No one likes getting shots, and young children like getting shots least of all. Unfortunately, young children are typically the ones who need to get the most shots in the shortest period of time as they build up their immunity. Experts have talked about the possibility of making life easier for people who take multiple medications by combining them all in one 3D printed pill, so wouldn’t it be great if they could do the same thing with vaccines? If every vaccine a child needed could be combined into one shot, then they would only need to make one trip to the doctor and be done with it. As it turns out, that’s a possibility – and 3D printing has a role to play in that, too.
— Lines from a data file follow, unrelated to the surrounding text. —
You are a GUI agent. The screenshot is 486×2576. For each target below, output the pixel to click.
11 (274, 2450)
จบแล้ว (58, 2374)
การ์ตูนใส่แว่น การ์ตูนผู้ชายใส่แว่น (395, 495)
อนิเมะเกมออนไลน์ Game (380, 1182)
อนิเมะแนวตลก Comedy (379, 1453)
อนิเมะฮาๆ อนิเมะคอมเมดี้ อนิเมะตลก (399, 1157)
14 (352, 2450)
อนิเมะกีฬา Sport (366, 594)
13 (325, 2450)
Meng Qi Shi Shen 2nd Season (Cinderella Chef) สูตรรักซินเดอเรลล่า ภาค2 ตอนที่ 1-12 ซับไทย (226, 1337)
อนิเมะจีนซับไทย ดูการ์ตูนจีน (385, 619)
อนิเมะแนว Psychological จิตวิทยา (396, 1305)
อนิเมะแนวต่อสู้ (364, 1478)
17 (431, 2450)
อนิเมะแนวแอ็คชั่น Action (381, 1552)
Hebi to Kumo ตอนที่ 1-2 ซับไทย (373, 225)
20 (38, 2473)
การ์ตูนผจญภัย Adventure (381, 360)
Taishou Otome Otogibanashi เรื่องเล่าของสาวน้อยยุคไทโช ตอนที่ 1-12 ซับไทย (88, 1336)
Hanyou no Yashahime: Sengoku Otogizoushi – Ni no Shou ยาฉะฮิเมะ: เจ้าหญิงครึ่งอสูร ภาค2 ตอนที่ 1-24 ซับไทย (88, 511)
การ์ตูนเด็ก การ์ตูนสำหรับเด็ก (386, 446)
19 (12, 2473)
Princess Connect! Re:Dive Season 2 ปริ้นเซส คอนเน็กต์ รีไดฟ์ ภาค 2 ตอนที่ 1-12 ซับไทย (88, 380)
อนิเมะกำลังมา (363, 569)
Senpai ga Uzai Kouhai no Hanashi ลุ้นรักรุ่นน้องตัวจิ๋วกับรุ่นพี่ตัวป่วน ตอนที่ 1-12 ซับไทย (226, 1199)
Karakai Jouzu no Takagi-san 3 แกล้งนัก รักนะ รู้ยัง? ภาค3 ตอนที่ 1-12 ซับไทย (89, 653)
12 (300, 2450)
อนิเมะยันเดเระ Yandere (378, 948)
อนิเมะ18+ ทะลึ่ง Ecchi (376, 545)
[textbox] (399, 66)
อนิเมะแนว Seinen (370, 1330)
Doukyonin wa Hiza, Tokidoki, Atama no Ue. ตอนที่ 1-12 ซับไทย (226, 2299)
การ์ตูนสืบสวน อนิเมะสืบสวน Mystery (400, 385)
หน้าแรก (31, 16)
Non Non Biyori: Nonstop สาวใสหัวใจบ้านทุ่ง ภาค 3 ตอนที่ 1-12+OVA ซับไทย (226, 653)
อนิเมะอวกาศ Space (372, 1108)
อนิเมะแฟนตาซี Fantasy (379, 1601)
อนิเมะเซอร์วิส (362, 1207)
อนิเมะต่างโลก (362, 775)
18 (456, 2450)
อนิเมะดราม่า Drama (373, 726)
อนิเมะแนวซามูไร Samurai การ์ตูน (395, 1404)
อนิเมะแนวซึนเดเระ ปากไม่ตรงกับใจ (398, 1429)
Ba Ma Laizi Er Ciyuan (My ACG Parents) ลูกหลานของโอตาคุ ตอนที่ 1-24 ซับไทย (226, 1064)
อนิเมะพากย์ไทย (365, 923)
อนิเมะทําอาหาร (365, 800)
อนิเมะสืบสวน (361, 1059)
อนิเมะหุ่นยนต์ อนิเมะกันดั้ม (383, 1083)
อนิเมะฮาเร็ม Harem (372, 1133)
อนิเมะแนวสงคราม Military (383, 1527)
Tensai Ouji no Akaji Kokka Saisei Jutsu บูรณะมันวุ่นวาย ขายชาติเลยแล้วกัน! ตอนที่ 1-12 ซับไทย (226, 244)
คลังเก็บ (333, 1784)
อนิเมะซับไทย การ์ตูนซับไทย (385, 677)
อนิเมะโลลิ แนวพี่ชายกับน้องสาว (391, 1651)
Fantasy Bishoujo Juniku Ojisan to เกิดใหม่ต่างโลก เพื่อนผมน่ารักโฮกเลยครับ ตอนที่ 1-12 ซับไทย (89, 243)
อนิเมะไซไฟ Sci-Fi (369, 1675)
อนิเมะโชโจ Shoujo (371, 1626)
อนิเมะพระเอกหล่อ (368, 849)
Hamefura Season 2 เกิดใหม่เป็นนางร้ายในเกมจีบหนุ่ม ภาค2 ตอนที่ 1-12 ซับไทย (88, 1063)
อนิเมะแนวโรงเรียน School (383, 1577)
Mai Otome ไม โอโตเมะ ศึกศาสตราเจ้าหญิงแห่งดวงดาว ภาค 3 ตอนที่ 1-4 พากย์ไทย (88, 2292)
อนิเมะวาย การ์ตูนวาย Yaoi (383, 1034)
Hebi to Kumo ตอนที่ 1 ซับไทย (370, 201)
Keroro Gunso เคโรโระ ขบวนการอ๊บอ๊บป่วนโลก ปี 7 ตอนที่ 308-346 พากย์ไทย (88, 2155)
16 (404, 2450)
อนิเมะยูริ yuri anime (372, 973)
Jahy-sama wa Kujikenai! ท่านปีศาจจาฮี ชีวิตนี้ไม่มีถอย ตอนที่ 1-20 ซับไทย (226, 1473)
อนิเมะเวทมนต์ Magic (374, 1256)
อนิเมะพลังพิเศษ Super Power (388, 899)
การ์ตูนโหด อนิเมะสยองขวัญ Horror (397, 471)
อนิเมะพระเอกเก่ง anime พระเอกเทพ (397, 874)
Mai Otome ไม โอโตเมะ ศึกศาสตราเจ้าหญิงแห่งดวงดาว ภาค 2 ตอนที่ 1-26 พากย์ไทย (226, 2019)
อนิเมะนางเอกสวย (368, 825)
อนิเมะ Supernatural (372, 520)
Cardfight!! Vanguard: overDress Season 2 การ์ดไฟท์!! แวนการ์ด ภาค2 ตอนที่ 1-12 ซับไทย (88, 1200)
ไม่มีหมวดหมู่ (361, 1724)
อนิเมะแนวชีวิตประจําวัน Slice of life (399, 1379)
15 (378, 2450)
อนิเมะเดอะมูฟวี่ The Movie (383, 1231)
Engineers at MIT have used 3D printing to create a microparticle that is made from a biocompatible, FDA-approved polymer and resembles a tiny cup. These cups can be filled with doses of drugs or vaccines and sealed with a lid, then injected into a patient. The cups then biodegrade at predetermined rates, releasing the drugs or vaccines into the patient’s system on a specific schedule.
“We are very excited about this work because, for the first time, we can create a library of tiny, encased vaccine particles, each programmed to release at a precise, predictable time, so that people could potentially receive a single injection that, in effect, would have multiple boosters already built into it,” said Robert Langer, the David H. Koch Professor at MIT. “This could have a significant impact on patients everywhere, especially in the developing world where patient compliance is particularly poor.”
Langer and his lab began researching vaccine delivery alternatives as part of a project funded by the Bill & Melinda Gates Foundation. The foundation wanted to find a way for a single injection to deliver multiple vaccine doses over a period of time, in particular so that babies in developing countries, who don’t always have access to doctors, could receive all the immunizations they needed for their first couple years of life in one shot.
Langer has previously developed polymer particles with drugs embedded throughout them, for slow release over time. For this project, however, the goal was to deliver short bursts of a vaccine at specific times. They began working with PLGA, a biocompatible polymer approved for use in medical devices like implants, sutures and prosthetics. The material can be designed to degrade at different rates, so that multiple tiny cups could be created to release their contents at different times. The rate of degradation is determined by the molecular weight of the PLGA and the structure of the polymer molecules’ “backbone.”
Conventional 3D printing didn’t work for the size and material, so the researchers created a new method. They used photolithography to create silicone molds for both the cups and the lids, then placed about 2,000 of the molds onto a glass slide. The molds were then filled with PLGA, in the shape of cubes with edges only a few hundred microns long. They then built a special, automated dispensing system that filled each cube with a dose of vaccine or medicine, then placed lids on them. The cups were then heated until they fused with the lids and fully sealed.
“Each layer is first fabricated on its own, and then they’re assembled together,” said Ana Jaklenec, a research scientist at MIT’s Koch Institute for Integrative Cancer Research. “Part of the novelty is really in how we align and seal the layers. In doing so we developed a new method that can make structures which current 3-D printing methods cannot. This new method called SEAL (StampEd Assembly of polymer Layers) can be used with any thermoplastic material and allows for fabrication of microstructures with complex geometries that could have broad applications, including injectable pulsatile drug delivery, pH sensors, and 3-D microfluidic devices.”
The particles were tested on mice, and the researchers found that they released their contents at 9, 20 and 41 days after injection. None of them leaked before they were scheduled to release. They also tried filling the particles with ovalbumin, a protein found in egg whites that is often used to experimentally stimulate an immune response. They injected a shot with particles containing ovalbumin designed to release at 9 days, and particles designed to release at 41 days. The immune response that was stimulated was comparable to that produced by two conventional injections with double the dose.
Some of the particles can also degrade hundreds of days after the injection. According to the researchers, the challenge in developing long-term vaccinations using this method is keeping the drug or vaccine stable at body temperature for a long enough time, but they are working on methods of stabilizing the vaccines. They’re also testing the method with a variety of drugs and vaccines, including existing ones like polio vaccine as well as some still in development.
“The SEAL technique could provide a new platform that can create nearly any tiny, fillable object with nearly any material, which could provide unprecedented opportunities in manufacturing in medicine and other areas,” said Langer.
The research was documented in a paper entitled “Fabrication of fillable microparticles and other complex 3D microstructures,” which you can read here. Authors of the study include Kevin J. McHugh, Thanh D. Nguyen, Allison R. Linehan, David Yang, Adam M. Behrens, Sviatlana Rose, Zachary L. Tochka, Stephany Y. Tzeng, James J. Norman, Aaron C. Anselmo, Xian Xu, Stephanie Tomasic, Matthew A. Taylor, Jennifer Lu, Rohiverth Guarecuco, Robert Langer and Ana Jaklenec.